▶ Supplied entries
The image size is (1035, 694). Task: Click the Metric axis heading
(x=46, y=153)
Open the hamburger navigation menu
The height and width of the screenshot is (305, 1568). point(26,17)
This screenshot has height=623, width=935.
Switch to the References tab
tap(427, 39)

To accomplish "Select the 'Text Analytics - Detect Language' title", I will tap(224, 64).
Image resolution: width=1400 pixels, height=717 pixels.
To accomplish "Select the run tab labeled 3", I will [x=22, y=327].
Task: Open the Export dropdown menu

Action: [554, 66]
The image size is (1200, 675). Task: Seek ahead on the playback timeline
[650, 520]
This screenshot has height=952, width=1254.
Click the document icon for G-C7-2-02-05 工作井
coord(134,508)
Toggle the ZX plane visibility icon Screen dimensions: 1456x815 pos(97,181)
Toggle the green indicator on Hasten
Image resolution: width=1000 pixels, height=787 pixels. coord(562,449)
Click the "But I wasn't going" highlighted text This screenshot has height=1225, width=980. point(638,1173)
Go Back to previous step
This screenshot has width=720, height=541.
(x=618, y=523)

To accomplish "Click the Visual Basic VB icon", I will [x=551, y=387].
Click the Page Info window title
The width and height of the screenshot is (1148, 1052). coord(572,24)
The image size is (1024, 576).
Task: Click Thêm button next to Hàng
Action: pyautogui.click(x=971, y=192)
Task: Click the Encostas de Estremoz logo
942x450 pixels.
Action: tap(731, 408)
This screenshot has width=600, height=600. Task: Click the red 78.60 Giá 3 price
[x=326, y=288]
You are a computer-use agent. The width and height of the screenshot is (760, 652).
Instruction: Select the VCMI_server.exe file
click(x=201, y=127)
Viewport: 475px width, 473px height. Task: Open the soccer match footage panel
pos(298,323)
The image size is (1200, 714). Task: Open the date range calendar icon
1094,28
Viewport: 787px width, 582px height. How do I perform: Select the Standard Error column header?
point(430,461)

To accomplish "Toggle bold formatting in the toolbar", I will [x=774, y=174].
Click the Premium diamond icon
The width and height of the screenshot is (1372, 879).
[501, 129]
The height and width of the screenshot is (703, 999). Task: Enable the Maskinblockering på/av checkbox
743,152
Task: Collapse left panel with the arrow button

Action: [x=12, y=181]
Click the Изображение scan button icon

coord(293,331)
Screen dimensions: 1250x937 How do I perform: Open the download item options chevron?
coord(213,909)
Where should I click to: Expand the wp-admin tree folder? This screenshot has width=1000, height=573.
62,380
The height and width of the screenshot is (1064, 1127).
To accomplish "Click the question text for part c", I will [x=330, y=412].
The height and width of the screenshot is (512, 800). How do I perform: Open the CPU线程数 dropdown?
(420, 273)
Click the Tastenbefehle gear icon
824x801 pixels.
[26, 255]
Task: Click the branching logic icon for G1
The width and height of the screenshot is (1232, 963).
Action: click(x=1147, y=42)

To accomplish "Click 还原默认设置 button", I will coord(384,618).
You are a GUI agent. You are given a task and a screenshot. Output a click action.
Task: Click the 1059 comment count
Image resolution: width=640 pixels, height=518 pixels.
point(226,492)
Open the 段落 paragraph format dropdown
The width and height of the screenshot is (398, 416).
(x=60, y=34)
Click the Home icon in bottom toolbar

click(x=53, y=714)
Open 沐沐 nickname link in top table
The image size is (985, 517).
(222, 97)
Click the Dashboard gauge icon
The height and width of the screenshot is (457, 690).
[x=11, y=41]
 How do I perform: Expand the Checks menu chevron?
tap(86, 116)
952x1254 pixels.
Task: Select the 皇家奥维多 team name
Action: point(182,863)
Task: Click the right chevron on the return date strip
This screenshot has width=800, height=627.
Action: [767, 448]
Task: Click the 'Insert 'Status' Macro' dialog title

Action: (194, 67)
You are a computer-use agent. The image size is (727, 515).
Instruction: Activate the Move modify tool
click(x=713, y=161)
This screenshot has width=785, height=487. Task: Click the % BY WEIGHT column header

▶ How to complete this task
Print exactly the stretch of lines beginning with the one that holds "Screen dimensions: 1250x937" and ending at the last line above.

▶ Answer box
Screen dimensions: 1250x937 How do I perform: Open the download item options chevron?
coord(213,909)
Where should I click to: Expand the wp-admin tree folder? This screenshot has width=1000, height=573.
62,380
The height and width of the screenshot is (1064, 1127).
To accomplish "Click the question text for part c", I will [x=330, y=412].
The height and width of the screenshot is (512, 800). How do I perform: Open the CPU线程数 dropdown?
(420, 273)
Click the Tastenbefehle gear icon
824x801 pixels.
[26, 255]
Task: Click the branching logic icon for G1
The width and height of the screenshot is (1232, 963).
Action: click(x=1147, y=42)

To accomplish "Click 还原默认设置 button", I will coord(384,618).
You are a GUI agent. You are given a task and a screenshot. Output a click action.
Task: Click the 1059 comment count
Image resolution: width=640 pixels, height=518 pixels.
point(226,492)
Open the 段落 paragraph format dropdown
The width and height of the screenshot is (398, 416).
(x=60, y=34)
Click the Home icon in bottom toolbar

click(x=53, y=714)
Open 沐沐 nickname link in top table
The image size is (985, 517).
(222, 97)
Click the Dashboard gauge icon
The height and width of the screenshot is (457, 690).
[x=11, y=41]
 How do I perform: Expand the Checks menu chevron?
tap(86, 116)
952x1254 pixels.
Task: Select the 皇家奥维多 team name
Action: point(182,863)
Task: Click the right chevron on the return date strip
This screenshot has width=800, height=627.
Action: [767, 448]
Task: Click the 'Insert 'Status' Macro' dialog title

Action: (194, 67)
You are a computer-use agent. The image size is (727, 515).
Instruction: Activate the Move modify tool
click(x=713, y=161)
This screenshot has width=785, height=487. Task: Click the % BY WEIGHT column header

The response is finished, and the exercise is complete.